*EXCERPTED DATA*:

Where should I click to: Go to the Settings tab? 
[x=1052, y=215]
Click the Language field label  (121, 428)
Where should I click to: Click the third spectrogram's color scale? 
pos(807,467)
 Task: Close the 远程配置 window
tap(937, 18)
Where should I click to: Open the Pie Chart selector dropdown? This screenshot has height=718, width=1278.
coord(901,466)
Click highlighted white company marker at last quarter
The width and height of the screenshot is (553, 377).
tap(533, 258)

*THE TASK*:
The records above must be retyped in full, exactly as written.

*TASK RESPONSE*:
Where should I click to: Go to the Settings tab? 
[x=1052, y=215]
Click the Language field label  (121, 428)
Where should I click to: Click the third spectrogram's color scale? 
pos(807,467)
 Task: Close the 远程配置 window
tap(937, 18)
Where should I click to: Open the Pie Chart selector dropdown? This screenshot has height=718, width=1278.
coord(901,466)
Click highlighted white company marker at last quarter
The width and height of the screenshot is (553, 377).
tap(533, 258)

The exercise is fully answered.